Sua mãe ensinava que o arroz era mingau de nuvem. Aquilo bastava para que Márcia e as irmãs ficassem de olho nas nuvens um dia inteiro quando a panela estava vazia. “Será que vamos ter arroz hoje, mamãe?” E ela respondia “tudo depende da vontade do tempo. Talvez amanhã.”

E o ônibus de Márcia chacoalhava. Uma senhora sentada à sua frente levantou-se e deu o sinal de parada. Foi aí que surgiu sua oportunidade de sentar. E, rente à janela escancarada, sentou-se e procurou relaxar da cabeça aos pés. Como era gostoso sentir o vento a bater no rosto.

Algumas caras vizinhas, que também estavam de olho em um lugar para sentar, olhavam de cara feia para Márcia. Mas a vez era dela, ela estava mais próxima da poltrona vacante. E procurou não se preocupar mais com isso. Estava perto do final da viagem, mais vinte minutos sentada e era tudo.
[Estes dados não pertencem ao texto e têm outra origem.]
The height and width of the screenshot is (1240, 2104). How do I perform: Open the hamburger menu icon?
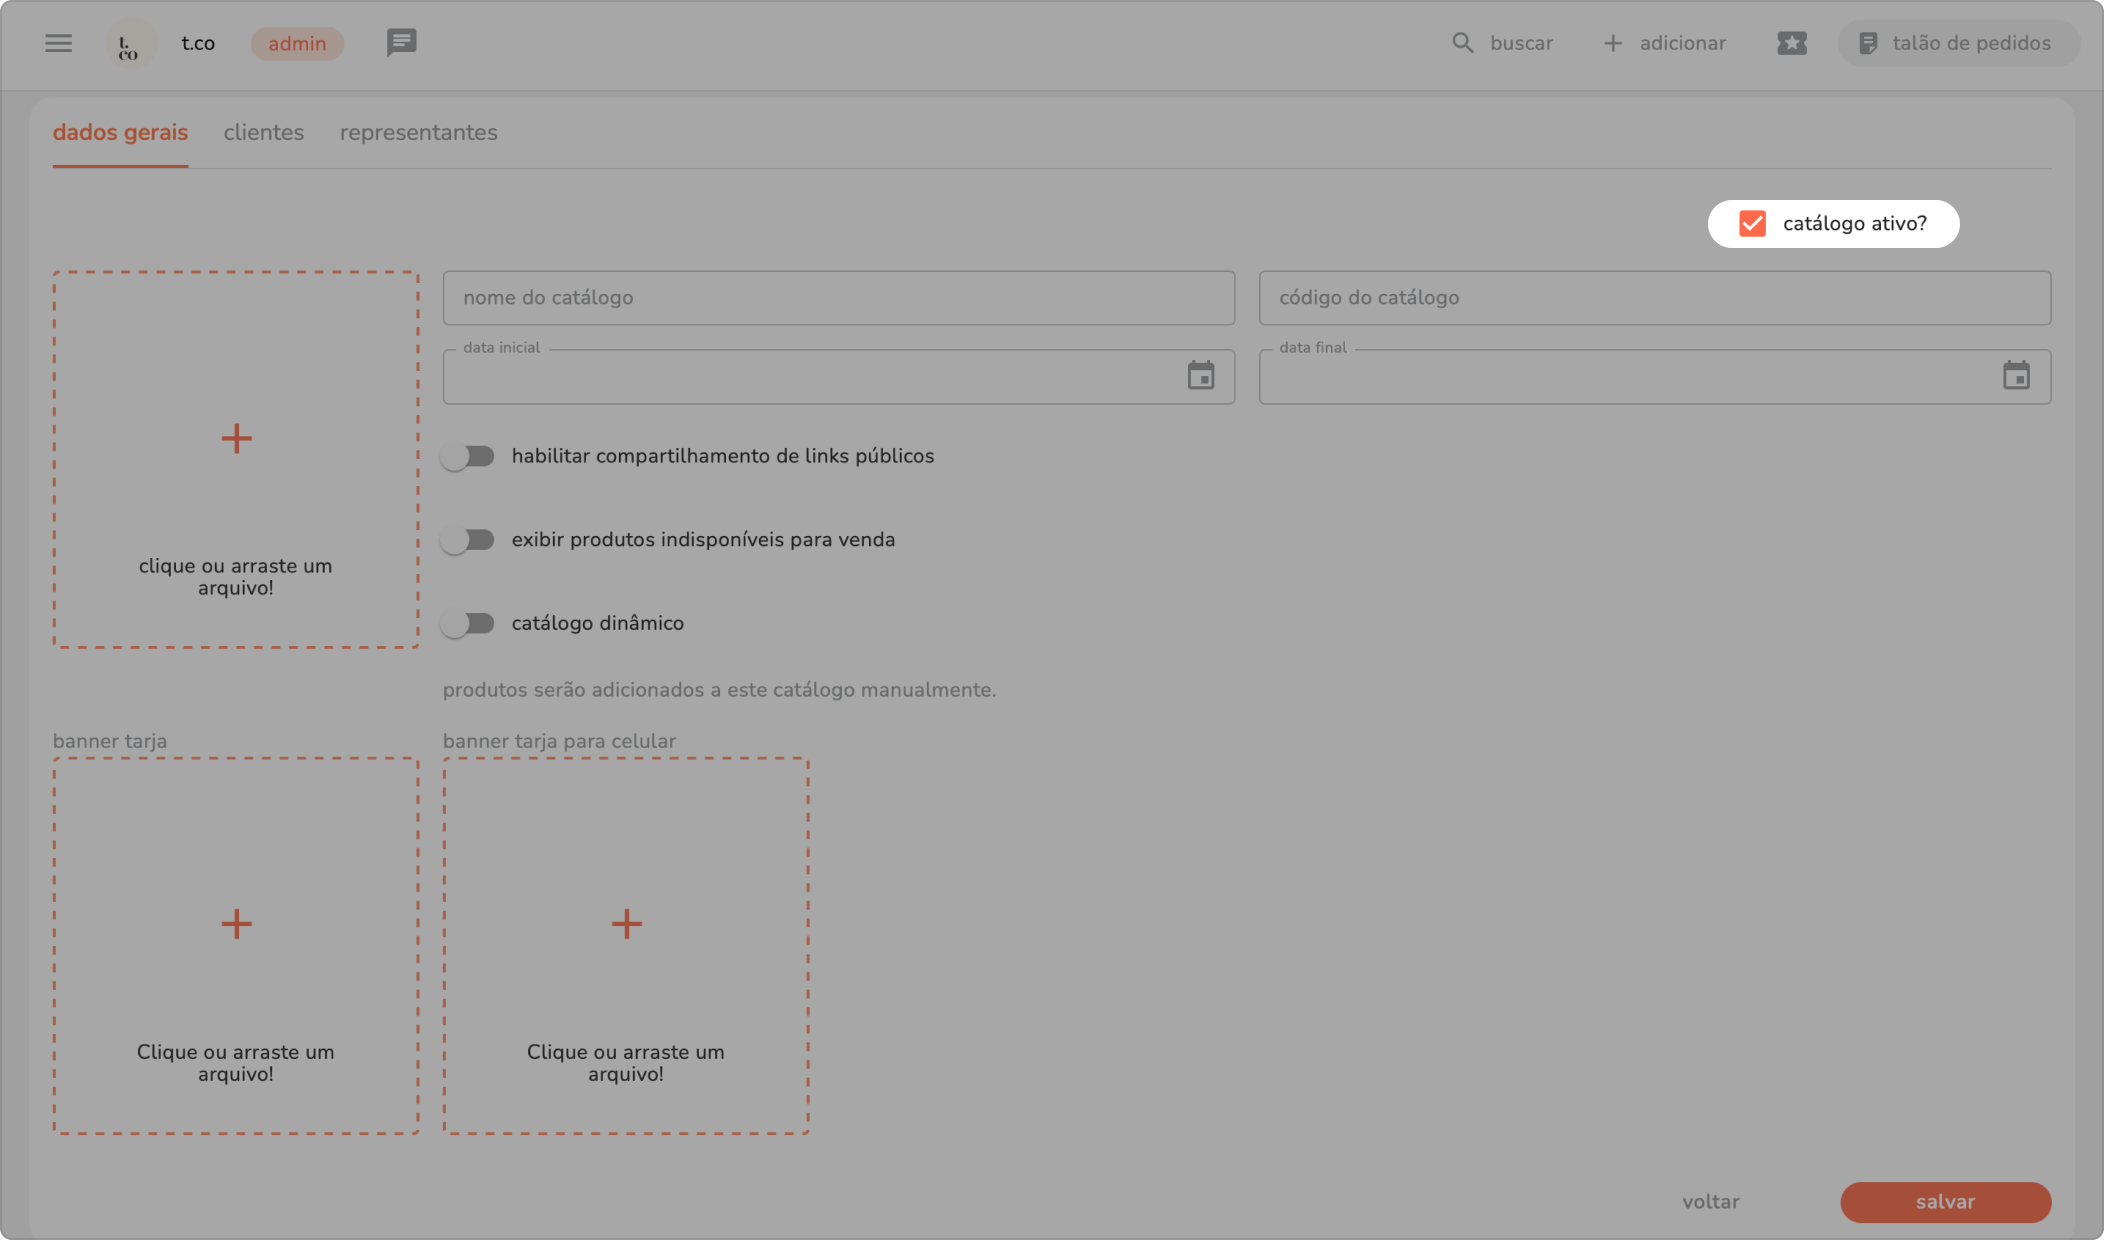point(58,43)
Nos tempos de sua mãe não havia terminal de ônibus. Ela tomava três ônibus para chegar ao trabalho. Um a mais que Márcia. E como era bom o progresso! Adorava o progresso que permitia chegar ao final da viagem em pouco mais de uma hora. Aproveitou o ar abundante para respirar fundo.

Pela janela, pôde avistar que estava no final da viagem. Outros cinco minutos e estaria lá. Apertou a bolsa nos seios que praticamente não tinha e empertigou-se para trás. Lembrou-se de sua mãe e novamente fez comparações entre as viagens que ela fazia para o trabalho e as suas. Sua mãe faleceu sem conhecer os grandes terminais de ônibus.

Passados alguns minutos levantou-se e deu o sinal de parada. O carro ainda estava lotado. Caminhou na ponta dos pés para não pisar nos pés de ninguém e se deslocou em meio à multidão até a porta. Fez um pedido de desculpas para cada passo dado errado, alcançou as escadas da porta de saída que encontrava-se aberta, e desceu.